Editorial

O carnaval e a nova cepa

A três meses do mais esperado carnaval de todos os tempos, a variante delta, que assola mais de 20 países da Europa, juntou-se ao anúncio da ômicron, nova cepa de características muito agressivas — identificada primeiramente na África do Sul — e, juntas, as duas piores notícias dos últimos dias, acabam de atravessar o samba, o axé e o frevo e ameaçam jogar água no chope de milhões de brasileiros.

Pelo país, centenas de cidades já cancelaram a folia de Momo. A mais doída de todas, até agora, é a possível suspensão da festa em Salvador, em cujas ruas, pelo segundo ano consecutivo, hinos da folia soteropolitana, como Baianidade Nagô — "Eu vou / Atrás do elétrico vou / Dançar ao negro toque do agogô / Curtindo minha baianidade nagô..." —, de Evandro Rodrigues, podem voltar a ficar presos na garganta.

É de fazer chorar, como reza a letra do frevo Voltei, Recife, em que Luiz Bandeira anuncia o triste fim do carnaval na capital pernambucana, devido à chegada da quarta-feira de cinzas. Desta vez, é muito pior. Para tristeza dos foliões, a quarta-feira ingrata ameaça ser antecipada, num momento em que as animadas prévias, que muita gente curte mais do que o próprio carnaval, sequer começaram.

Não há como negar. É tristeza de partir o mais sarado coração de amantes do carnaval. Há quase dois anos, eles não veem a hora de botar o bloco na rua. E, mais uma vez, correm o risco de ter que continuar com a fantasia guardada para não permitir um retrocesso no combate a um inimigo invisível, traiçoeiro e letal, que já infectou cerca de 22 milhões de brasileiros e tirou a vida de mais de 600 mil pessoas no país.

Faz pouco tempo, muitas prefeituras anunciaram a possibilidade de autorizar o carnaval. Entre elas, Rio de Janeiro, Salvador e Recife, polos das festas mais animadas do mundo. Embalavam os prefeitos os bons resultados obtidos com a vacinação. Desde julho, os indicadores de gravidade da pandemia, como número de casos, internações e mortes por covid-19, caem continuamente no país.

No Brasil, a adesão da população à campanha de vacinação contra a covid-19 é uma das maiores do planeta. Estamos próximos da marca de 100% dos adultos imunizados com ao menos uma dose. E, entre o público alvo da vacinação, pessoas com 12 ou mais, o percentual dos que tomaram ao menos uma injeção supera os 90%. Mas, para uma festa com a dimensão dos carnavais tupiniquins, a Fiocruz defende que é preciso ter, no mínimo, 90% da população totalmente imunizada.

Nesse quesito, o Brasil necessita, de fato, avançar.

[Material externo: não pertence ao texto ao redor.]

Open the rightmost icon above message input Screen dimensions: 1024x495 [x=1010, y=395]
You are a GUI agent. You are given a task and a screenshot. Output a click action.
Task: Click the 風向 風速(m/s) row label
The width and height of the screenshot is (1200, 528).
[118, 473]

Entre os adultos, o percentual que completou o ciclo vacinal supera os 80% e passa de 70% no contingente com 12 anos ou mais. Diante do recrudescimento da pandemia na Europa, a Organização Mundial da Saúde (OMS) estima que o coronavírus pode ceifar até 700 mil vidas no continente até março. Soma-se à estimativa catastrófica, o temor que a ômicron se dissemine rapidamente pelo mundo caiu como uma bomba no mercado financeiro na última sexta-feira.

No Brasil, além do medo de uma reviravolta nos bons resultados da vacinação, o recuo em relação ao carnaval em muitas cidades se dá por cálculo político. Ao contrário do presidente Bolsonaro, a maioria dos prefeitos e governadores sempre se posicionou a favor das medidas de restrição, como uso de máscaras e distanciamento físico, para frear a escalada da covid-19 no país.

Agora, se até o chefe do Executivo resolveu marcar posição, declarando-se contra a realização do carnaval, quem ousará botar o bloco na rua, opondo-se à opinião de cientistas? Neste momento, até melhores notícias em contrário, o melhor a fazer é acelerar a vacinação, manter os cuidados preventivos e torcer para que, a exemplo da delta, a nova cepa não vingue no Brasil.